Por outro lado, dão-nos, também, a noção "do aumento do sedentarismo infantil, absolutamente estrondoso", nas palavras de Ana Rito. Com 49% das crianças, que na altura estavam no pré-escolar, a aumentar o tempo frente à televisão, ao computador e nas redes sociais, no que a investigadora classifica de "contrassenso". Sendo que quando questionados se a "criança divertia-se com os amigos", a percentagem de pais que respondeu "muito frequentemente" caiu para 24%, face aos 51,2% antes da covid nos trocar as voltas.
Desigualdades sociais
Mais grave, aponta a coordenadora, são os dados que mostram a perda de rendimentos e as dificuldades financeiras das famílias durante a pandemia. Aumentando "severamente as desigualdades sociais", com famílias que já tinham baixos rendimentos a verem "a sua situação agravada", com "todo o reflexo no comportamento das crianças".

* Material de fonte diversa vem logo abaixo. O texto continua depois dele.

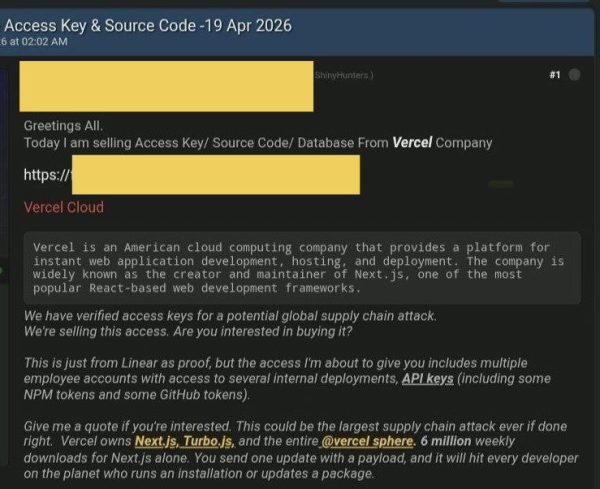Open the redacted poster username
The image size is (600, 489).
pyautogui.click(x=165, y=86)
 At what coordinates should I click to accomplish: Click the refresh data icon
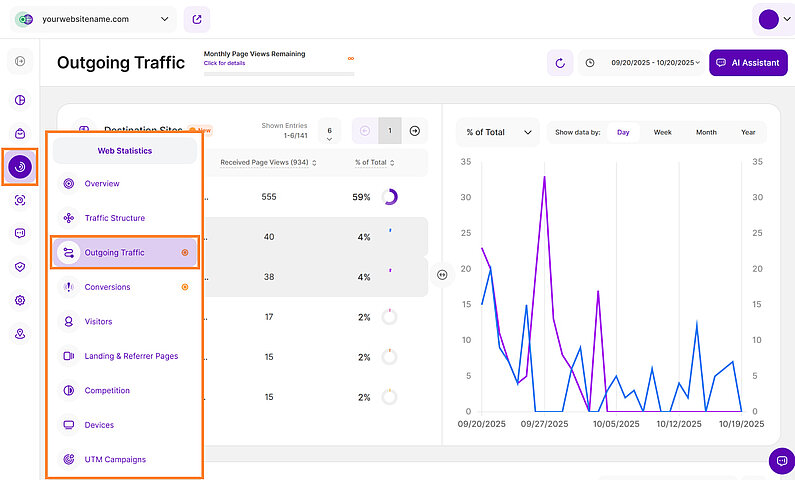click(560, 63)

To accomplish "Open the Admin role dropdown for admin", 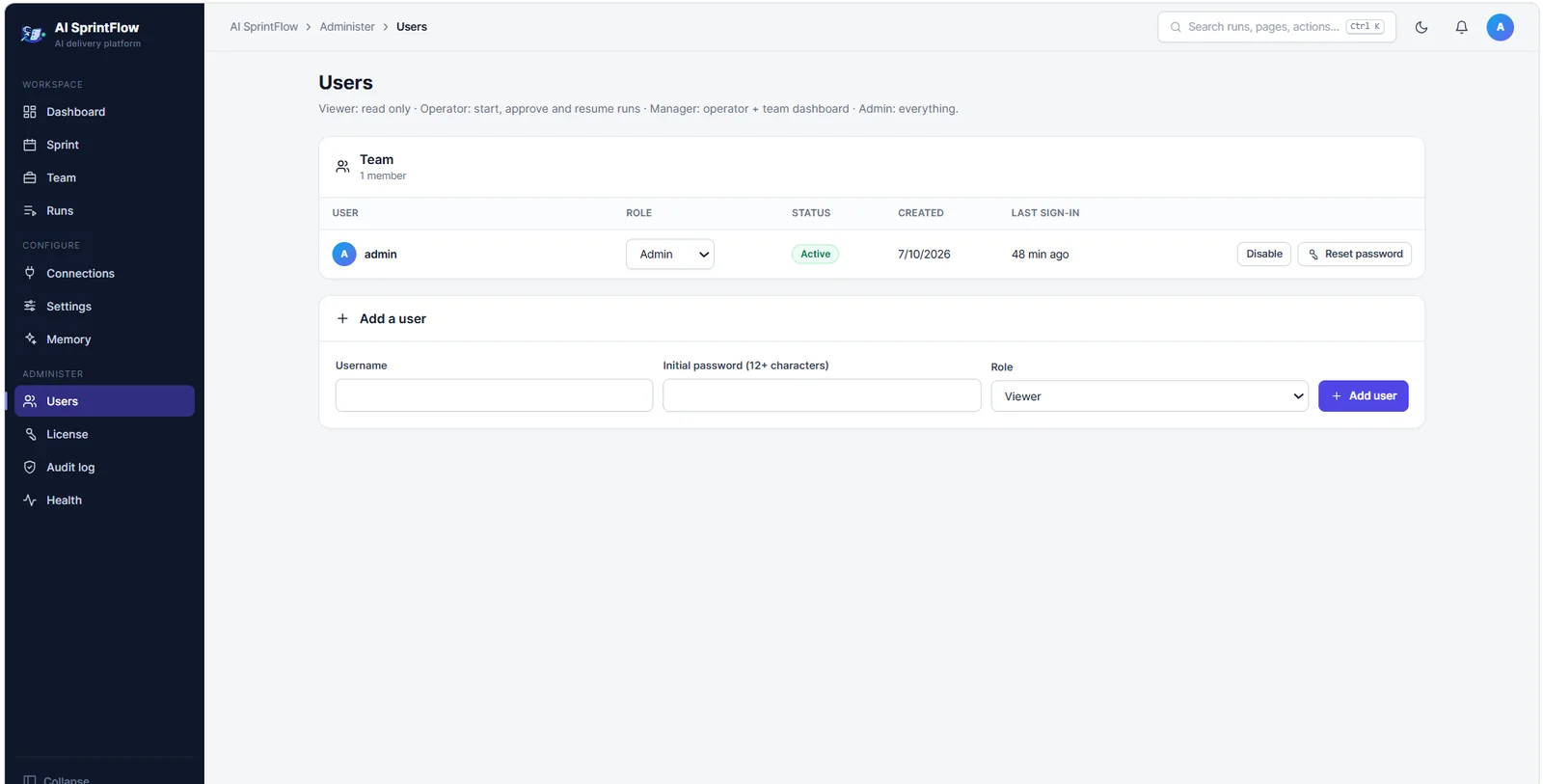I will pyautogui.click(x=669, y=255).
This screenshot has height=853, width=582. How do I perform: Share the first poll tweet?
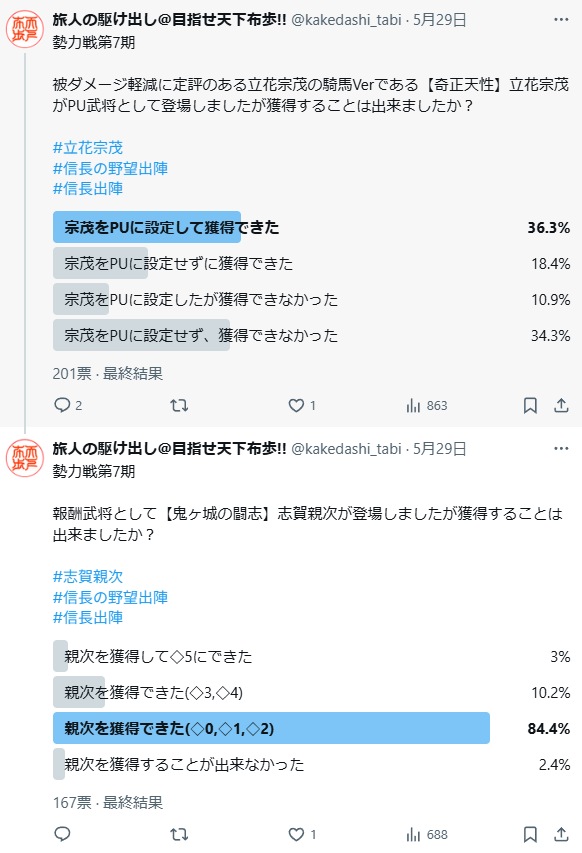(561, 405)
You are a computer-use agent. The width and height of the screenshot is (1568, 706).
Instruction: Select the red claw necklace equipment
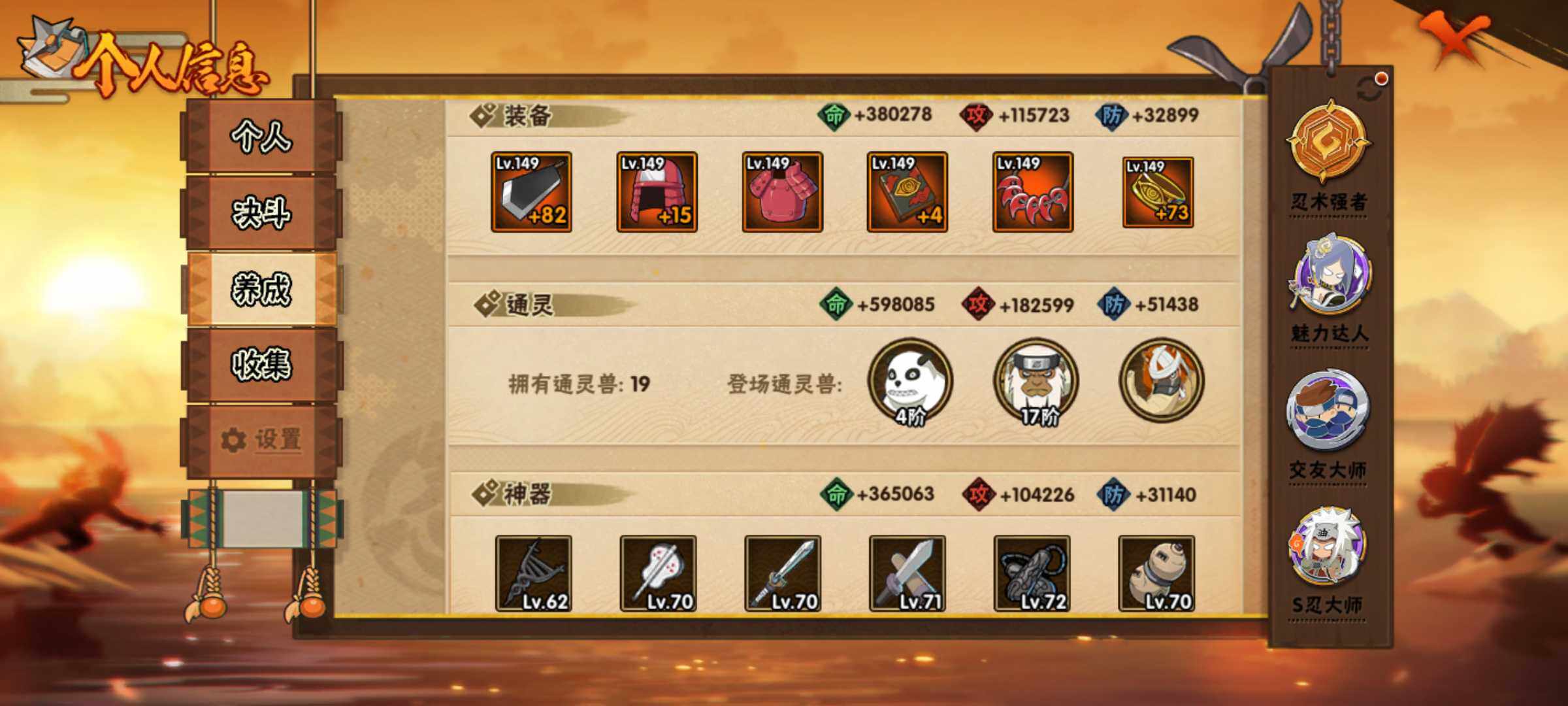pos(1033,192)
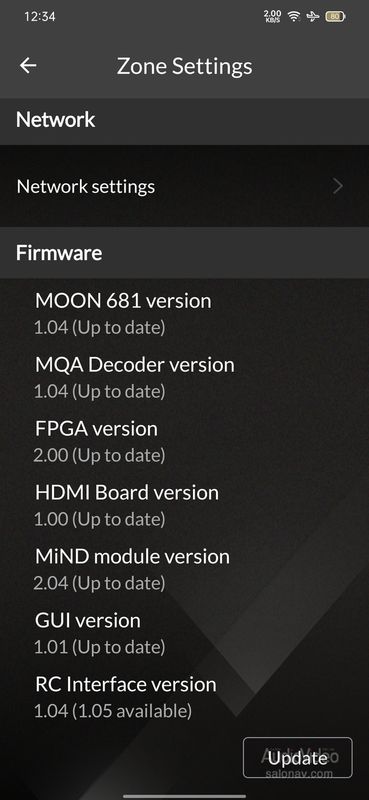
Task: Open Network settings chevron arrow
Action: click(337, 187)
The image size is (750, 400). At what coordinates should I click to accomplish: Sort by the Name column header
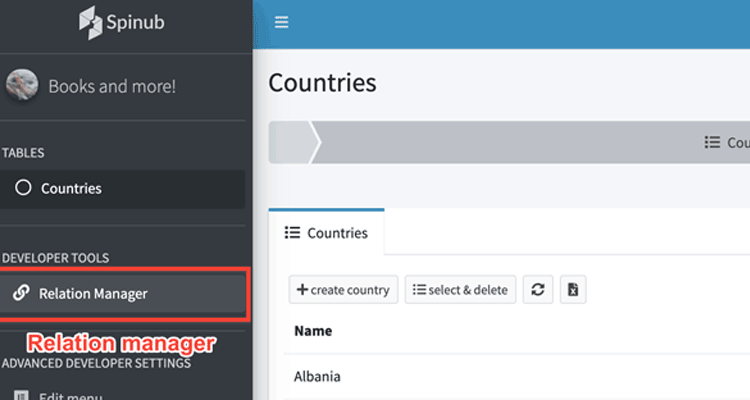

E se o COSI é um sistema de vigilância nutricional infantil, o presente estudo, mais do que os números da obesidade, que serão conhecidos no verão, quis "olhar para as causas". Perante estes resultados, Ana Rito questiona: "Que geração de adultos vamos querer em Portugal?". Defendendo a investigadora do INSA que tal deve estar no "topo da agenda política", requerendo um "investimento muito grande" e "multidisciplinar".
Saber mais
Fruta e legumes
Algarve (15,3% e 10,7%), Açores (15,1% e 7,4%) e Lisboa e Vale do Tejo (13,5% e 8,7%) foram as regiões onde se registou o maior número de pais a reportar um aumento do consumo de fruta fresca e legumes, respetivamente.
Comparação
Além de Portugal, apresentaram já resultados 12 países da região europeia da OMS (Azerbaijão, Croácia, Eslováquia, Geórgia, Itália, Cazaquistão, Malta, Montenegro, Polónia, Roménia, São Marino e Uzbequistão), verificando-se uma tendência nos resultados. No total, o estudo do Centro Colaborativo da OMS para a Nutrição e Obesidade Infantil, do qual o INSA faz parte, conta com a participação de 29 países.
29,7%
Prevalência de excesso de peso em crianças portuguesas dos 6 aos 8 anos em 2019, de acordo com a 5.ª ronda do COSI. Em 2008 estava nos 37,9%.